-- Begin Dataset extract --
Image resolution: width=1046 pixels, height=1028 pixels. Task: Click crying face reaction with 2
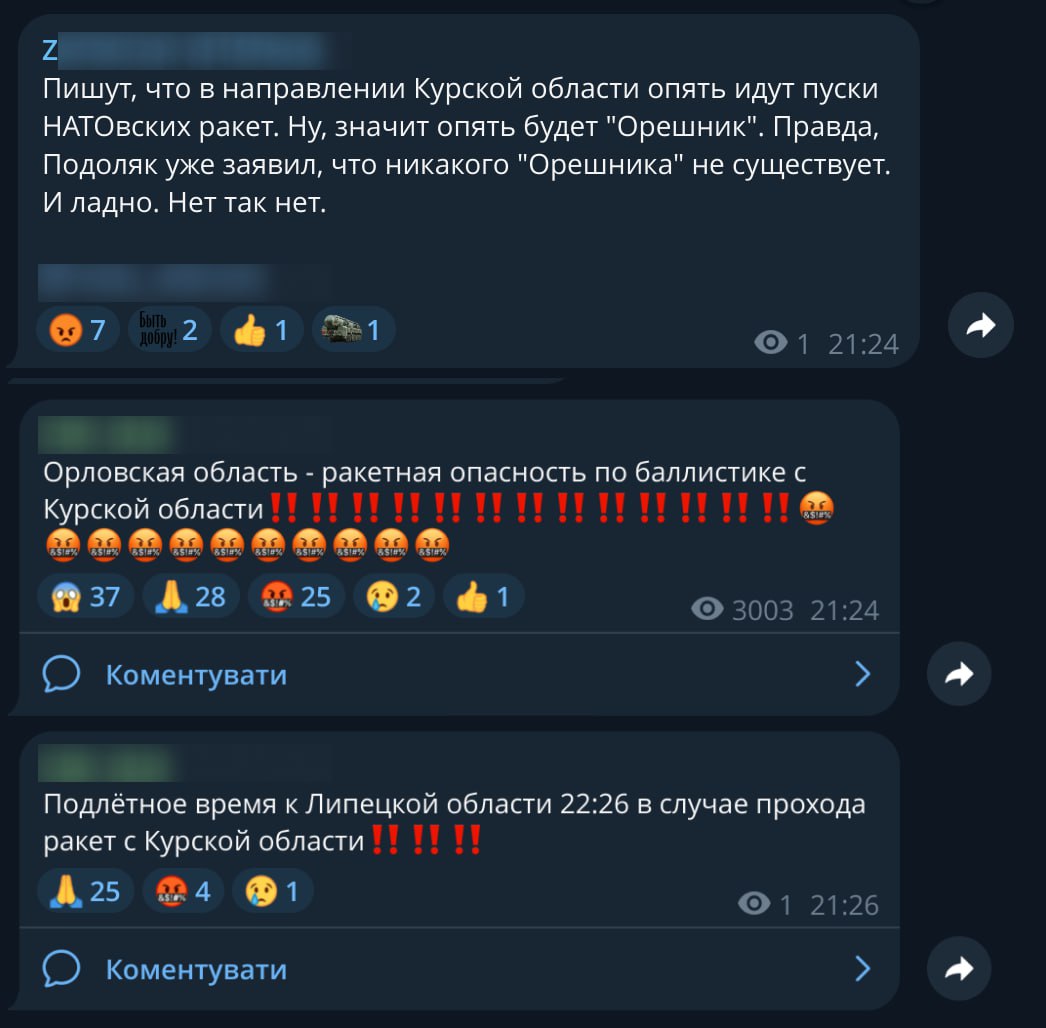click(x=394, y=596)
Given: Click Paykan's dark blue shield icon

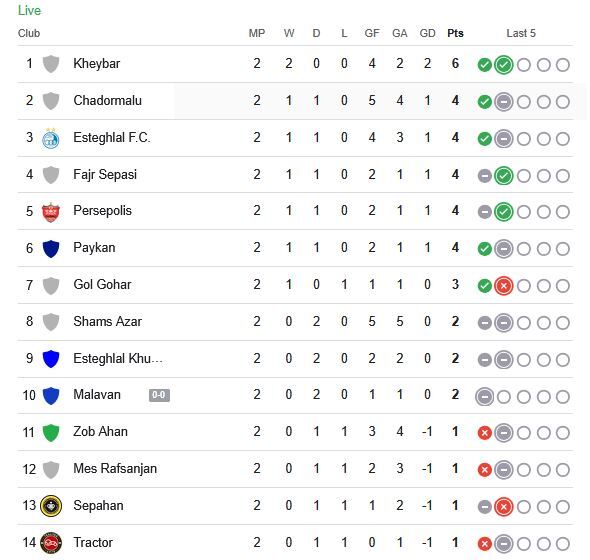Looking at the screenshot, I should pos(51,249).
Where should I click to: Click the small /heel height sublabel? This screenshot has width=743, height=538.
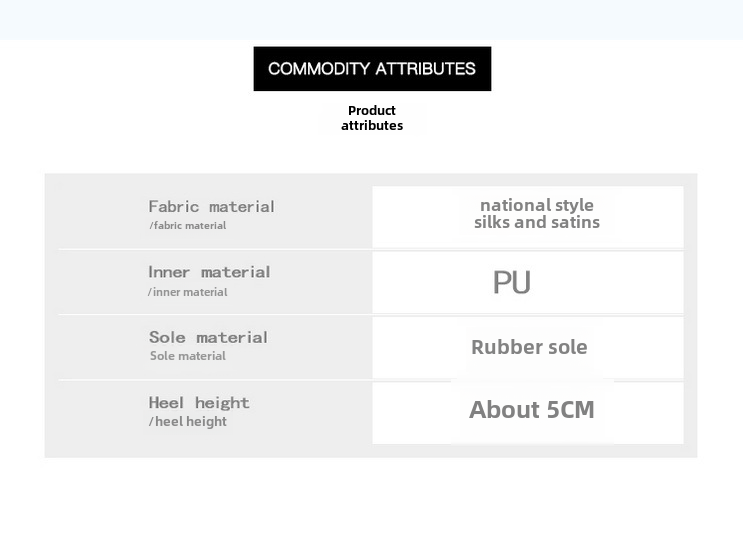188,422
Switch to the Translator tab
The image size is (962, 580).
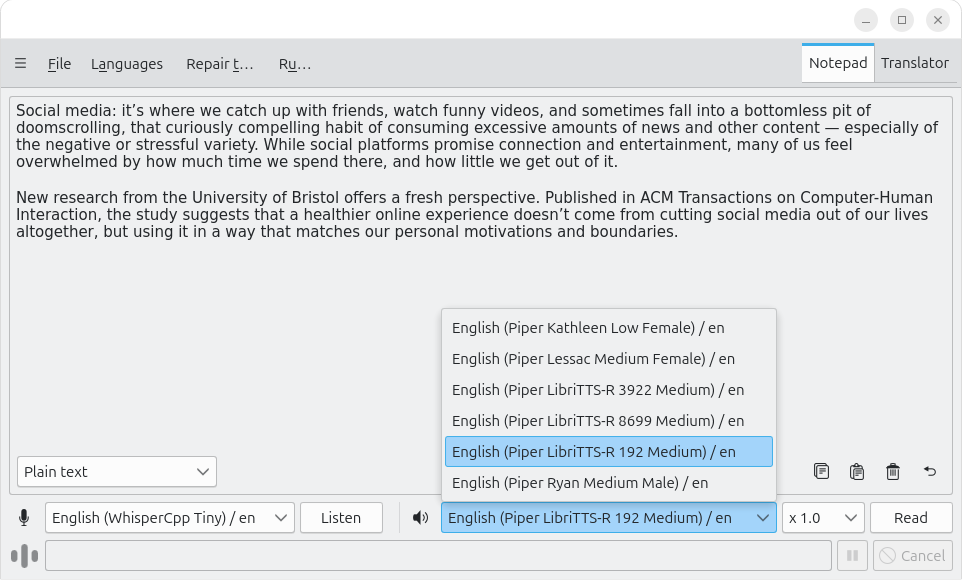[x=915, y=63]
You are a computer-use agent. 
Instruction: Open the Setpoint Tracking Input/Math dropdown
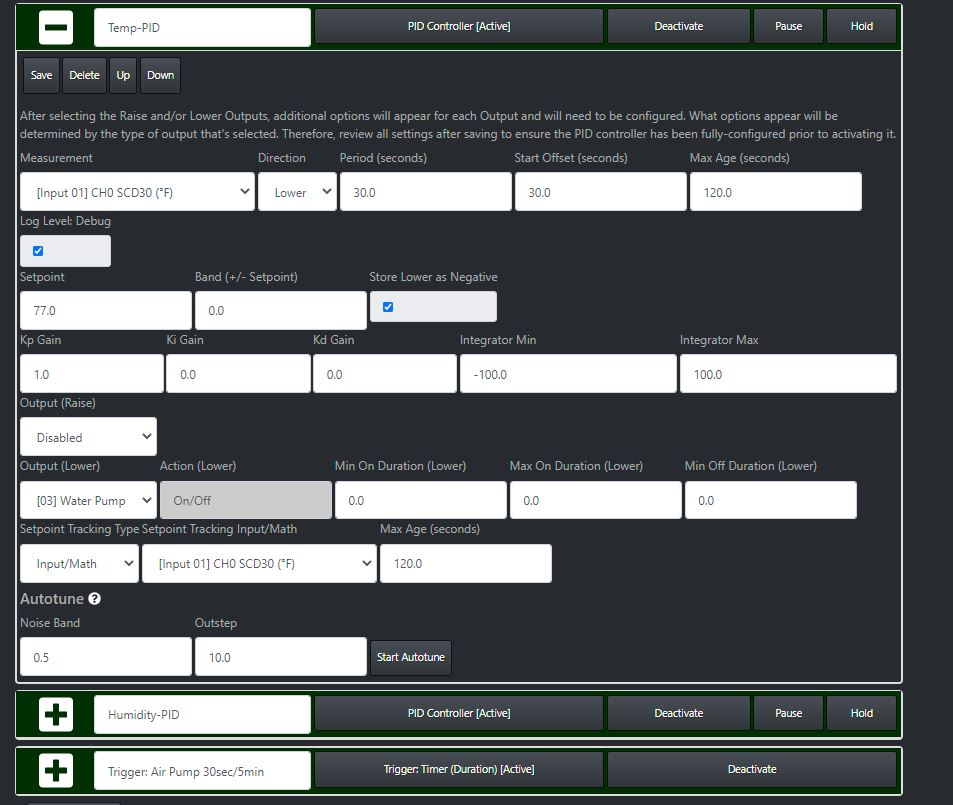click(259, 563)
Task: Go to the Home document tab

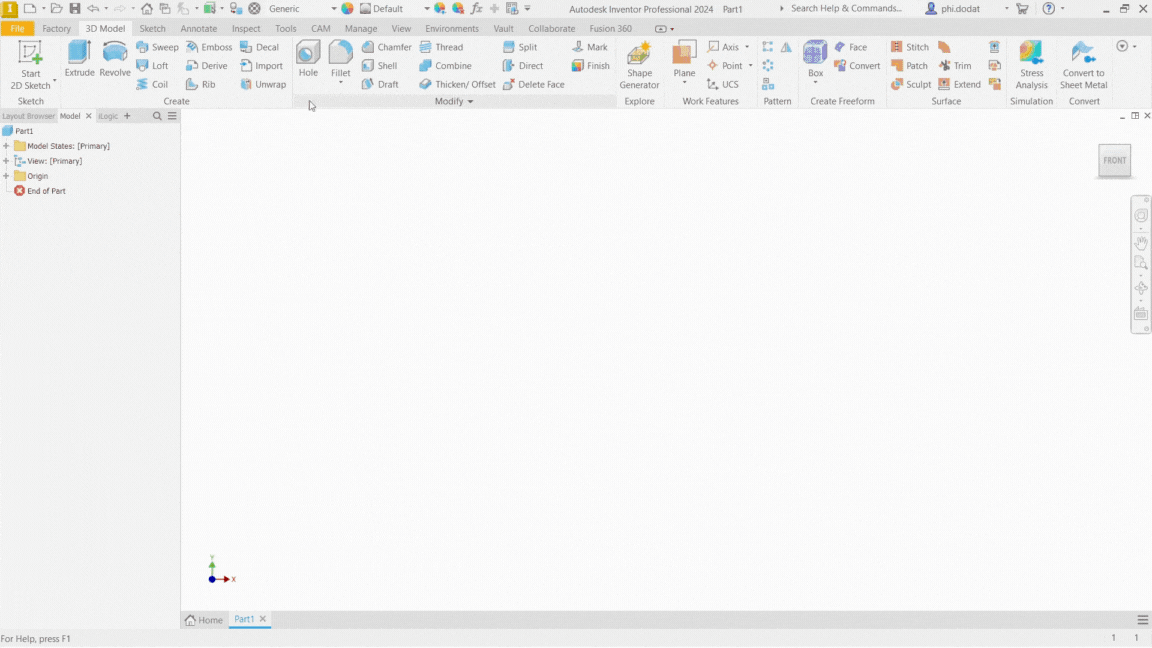Action: (x=204, y=620)
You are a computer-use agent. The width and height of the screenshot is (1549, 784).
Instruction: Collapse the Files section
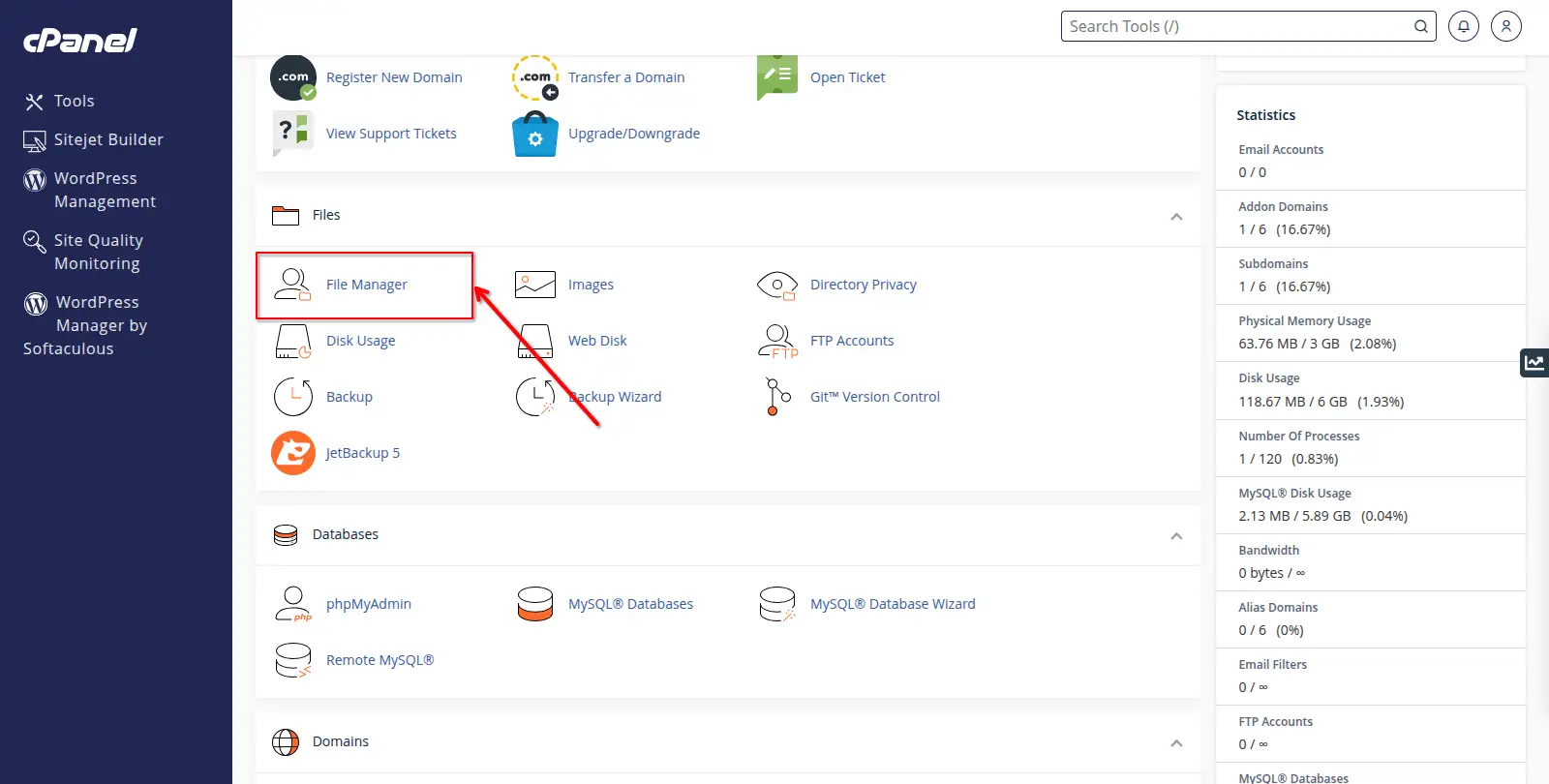pos(1176,216)
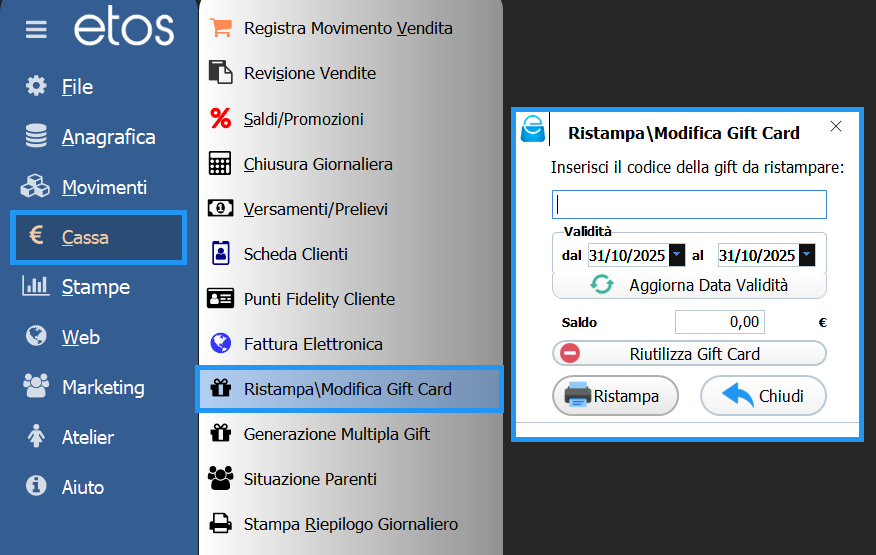Click the Saldo amount field
This screenshot has height=555, width=876.
tap(719, 322)
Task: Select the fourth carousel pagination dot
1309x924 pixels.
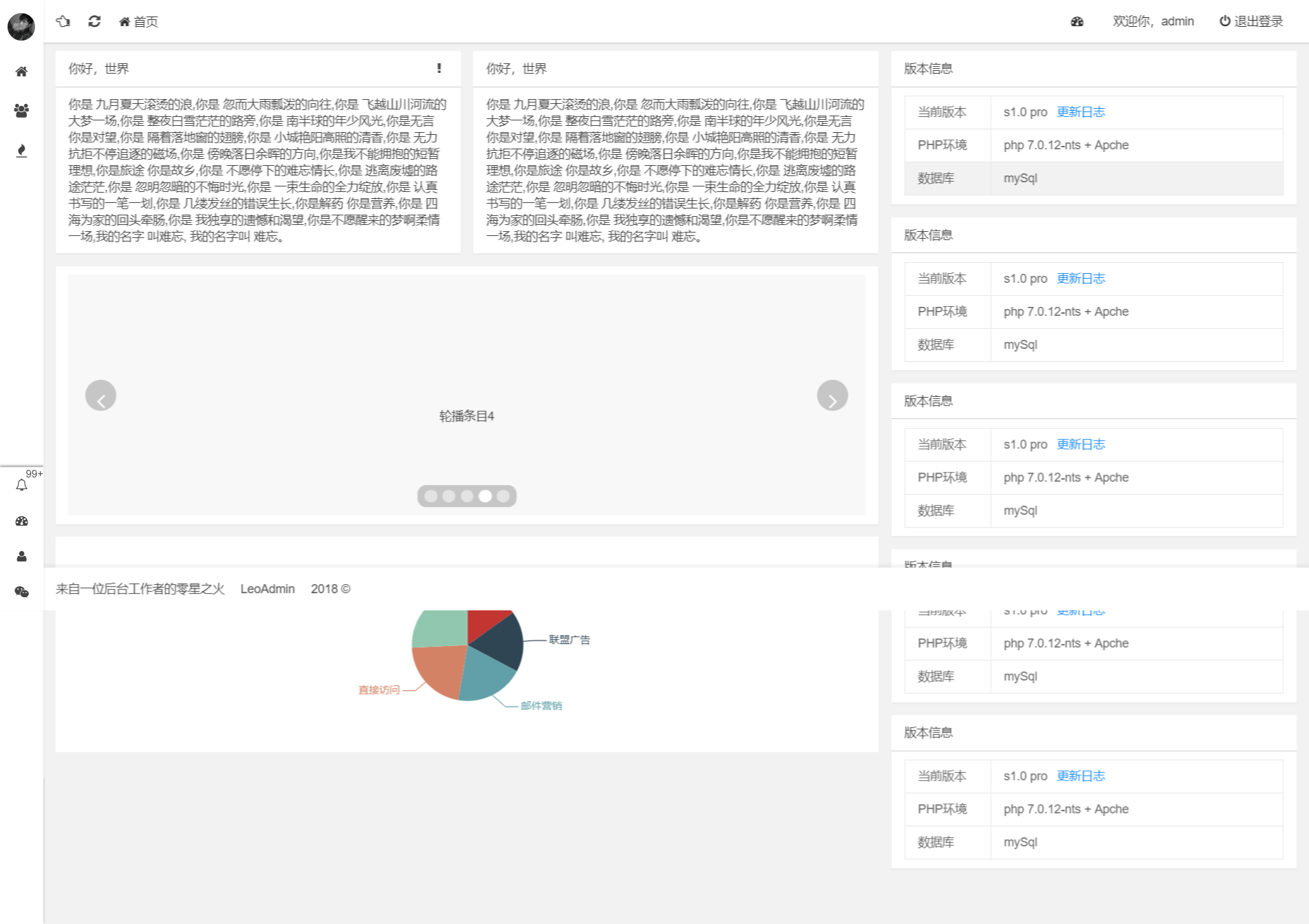Action: (x=485, y=495)
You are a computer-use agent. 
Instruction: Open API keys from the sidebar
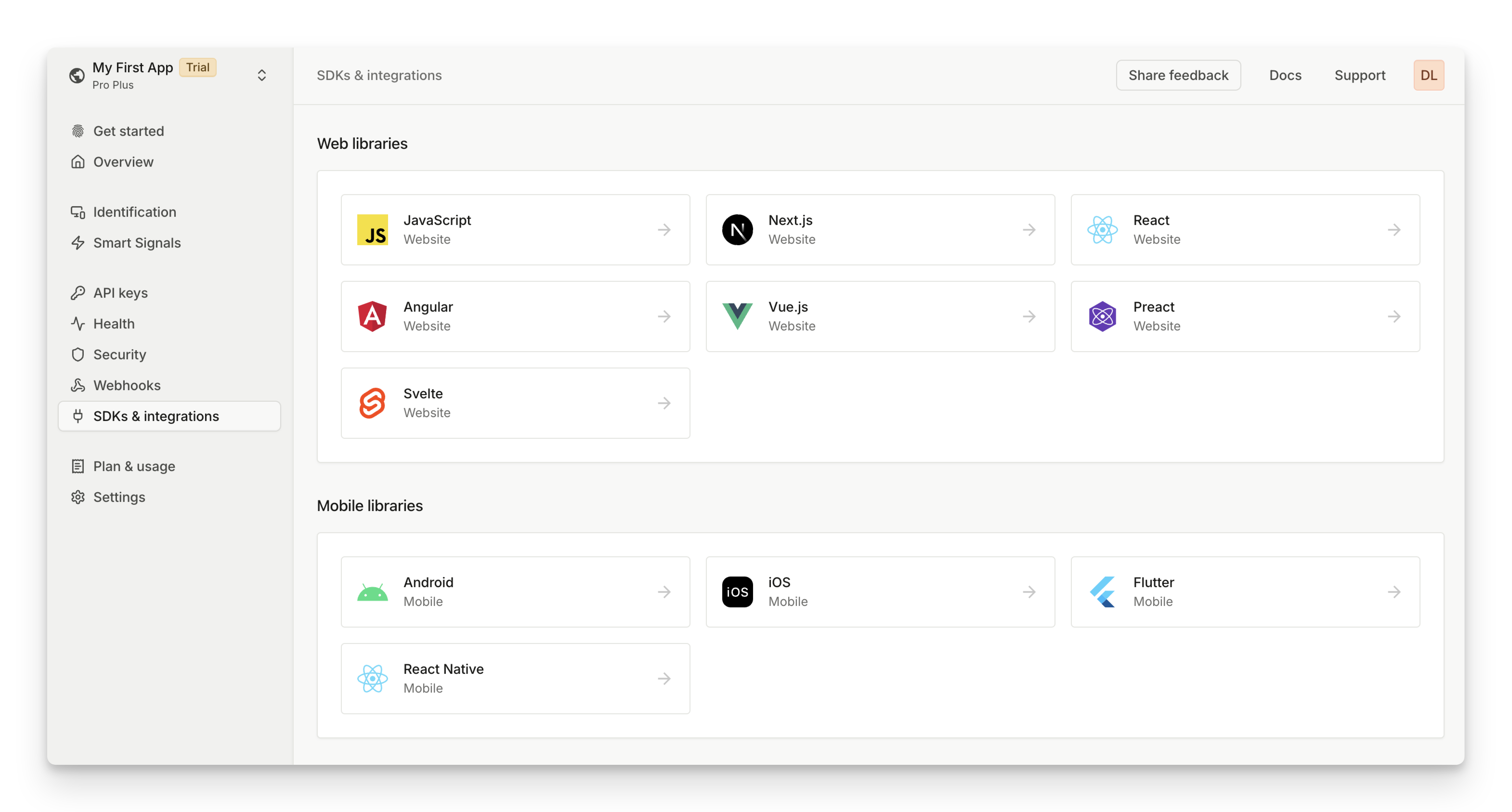click(120, 293)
-- End Dataset extract --
## The request:
Set out all of the records above as a numbered list, skipping any blank lines and leaving the pictures out.

## Answer to this problem:
1. Image resolution: width=1046 pixels, height=1028 pixels. Task: Click crying face reaction with 2
2. click(x=394, y=596)
3. Given: Click Paykan's dark blue shield icon
4. Looking at the screenshot, I should pos(51,249).
5. Where should I click to: Click the small /heel height sublabel? This screenshot has width=743, height=538.
6. 188,422
7. Switch to the Translator tab
8. The image size is (962, 580).
9. [x=915, y=63]
10. You are a computer-use agent. 
11. Instruction: Open the Setpoint Tracking Input/Math dropdown
12. click(259, 563)
13. Task: Go to the Home document tab
14. Action: (x=204, y=620)
15. You are a computer-use agent. The width and height of the screenshot is (1549, 784).
16. Instruction: Collapse the Files section
17. pos(1176,216)
18. Click the Saldo amount field
19. This screenshot has height=555, width=876.
20. tap(719, 322)
21. Task: Select the fourth carousel pagination dot
22. 1309x924 pixels.
23. Action: (x=485, y=495)
24. You are a computer-use agent. 
25. Instruction: Open API keys from the sidebar
26. click(120, 293)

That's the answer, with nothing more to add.